We discussed on things that could be done and enjoyed in the neighborhood and activities that could be arranged for the children.

The great gesture of her, she brought three remote controlled car toys for everybody so that they can play together without fighting over toys. But even so, there were still a lot of fightings happened. Therefore, after assessing what has gone wrong and what could have been done, here are the ideas on how to make a playdate success and work out well.

What is a Playdate?
Playdate has grown into a popular habit nowadays in the exchange of taking the kids to the park or to the playground. It is an arranged get together for children for couple of hours so that they can play. It is normally unstructured and can be arranged at a park, a playground or at someone’s house with one of the parents as the hostess.

The Benefit from a Playdate
Generally playdate is arranged to enhance the kid’s social interaction and to give the other mothers a couple of hours of free time to do whatever they want to do.
Playdate benefit the preschoolers for it’s social, emotional and physical development such as:
– Learn how to interact and communicate with other preschoolers
– Develop the ability to share, to tolerate and to accept other preschoolers skill and personality
– Develop the ability to adjust themselves in a new environment and new situation
– It gives exercises as playdate always involves physical activities like jumping, rolling, skipping, dancing and moving.

A playdate arranged with all the mothers get to stay on the site not only benefits the childrens but also the mothers, such as:
– Get the opportunity to develop new friendship
– Sharing experiences in dealing with children
– Learn from eachothers on how to handle children’s bad behaviour or any children’s problem

Problems that occur during a playdate
Precautions can be done in the future if we can recognize what problems that can happen during a playdate. Some of the problems are:
– Fighting over toys
– Refuse meal time because too busy to play
– Too tired and exhausted
But the real problem that happen most of the time is the first one, fighting over toys.

How to make the playdate work well?
– Start on the right time. Morning time is always the best because the children has just being well-rested, they are still fresh and ready to play. Afternoon normally is napping time for some children and they are likely to be exhausted already from the morning activities.
– Set up rules that applied for everybody.
– Do not force the children to play together immediately, especially if this is the first time they have ever met.
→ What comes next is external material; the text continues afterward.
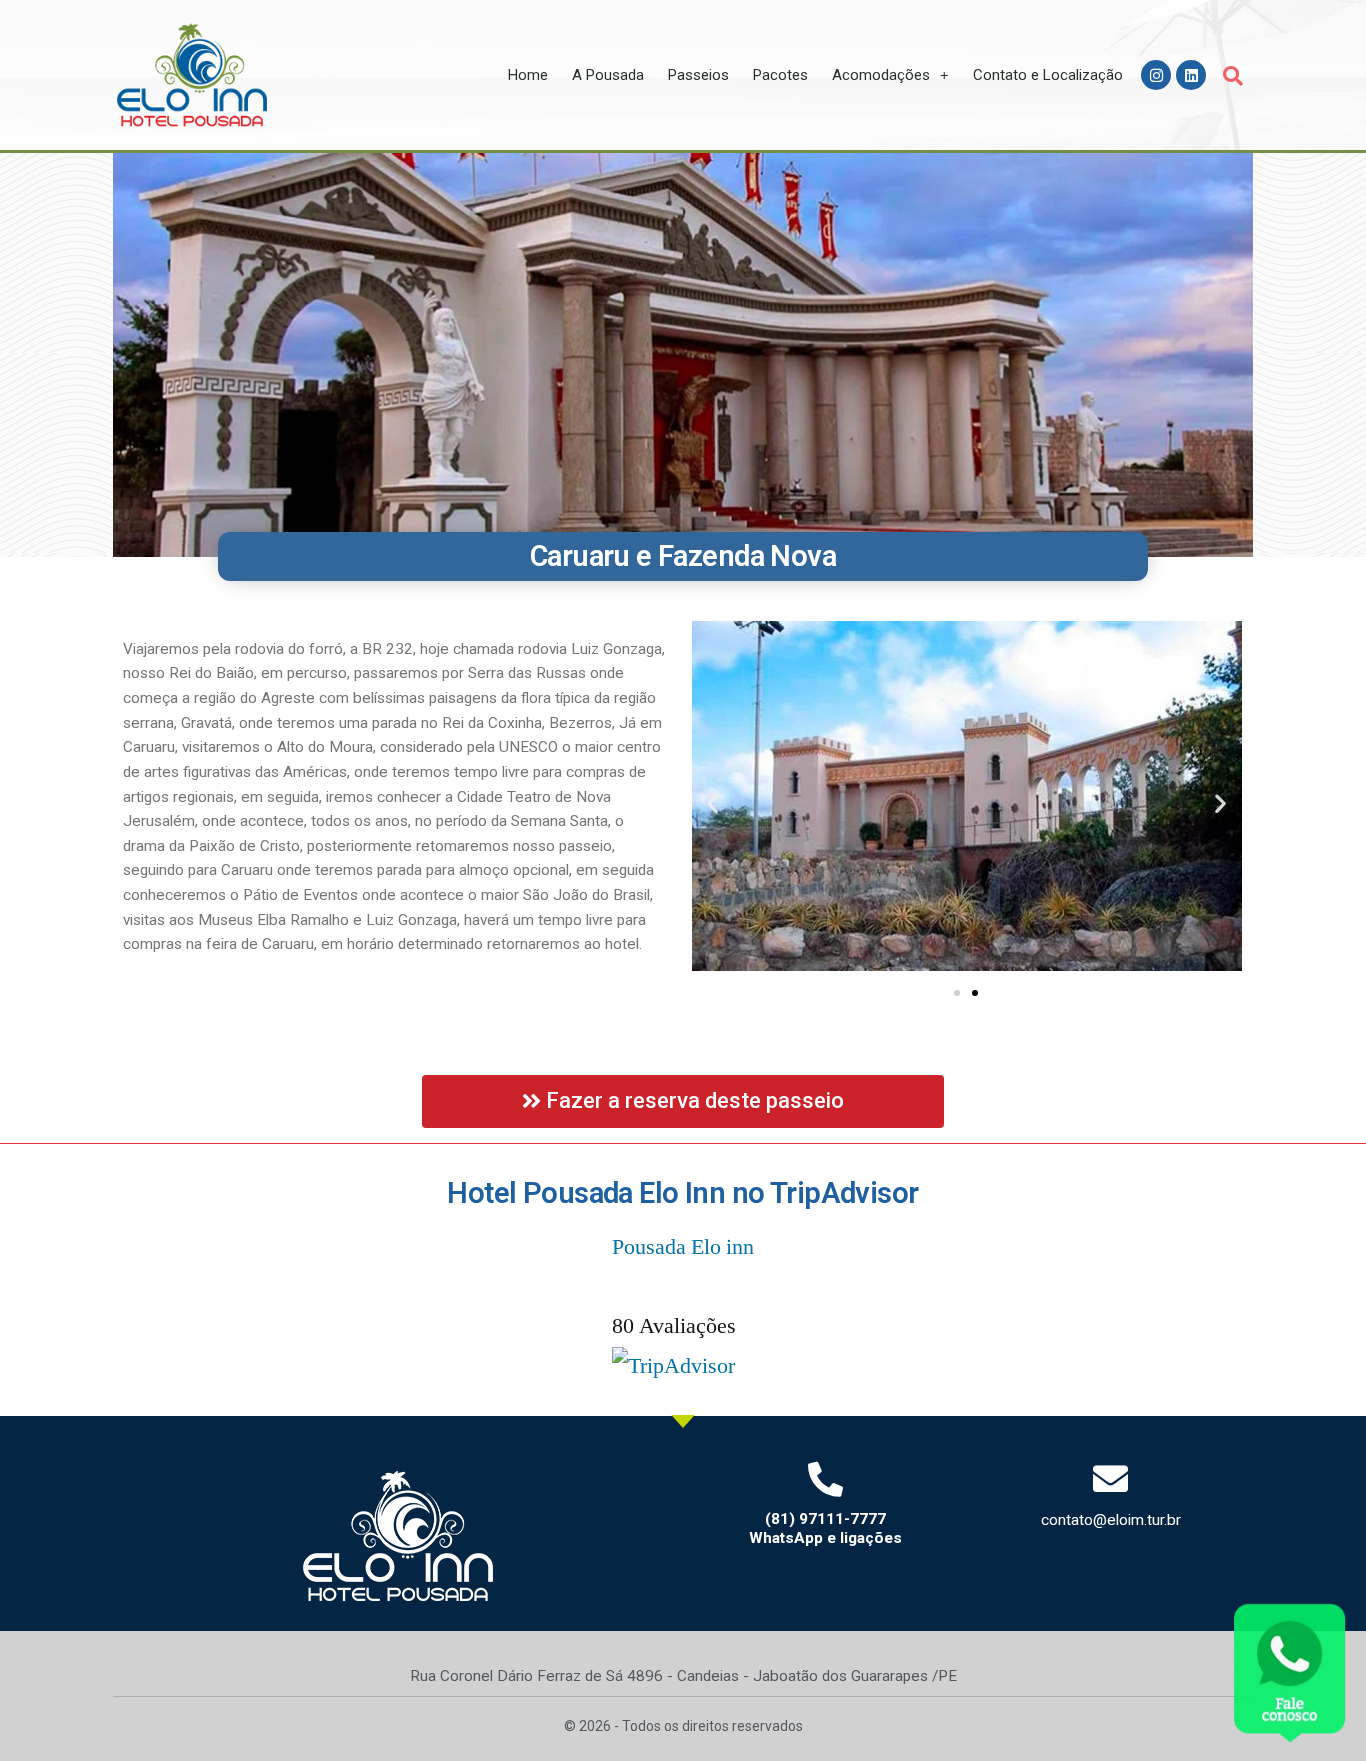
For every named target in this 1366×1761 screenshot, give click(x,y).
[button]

Let them adjust themselves in the new environment and feel comfortable before encouraging them to play together by setting up a game play that can be played together by everybody.
– Keep your children’s favourit toys away from the playing area.
– Encourage the guest children to bring along toys that can be shared with other during the playdate
– Provide game play or toys that do not encourage fighting over it like play dough, drawings, paintings, lego, etc.
– Have a snack break.
– Set a positive indisciplinary action for any misbehaviour with five minutes prior warning.
– Give a creative solution if fighting over toys occured.
– Encourage the after play clean up for all children.

Now, I think I am ready for the next playdate. It is fun, don’t you think?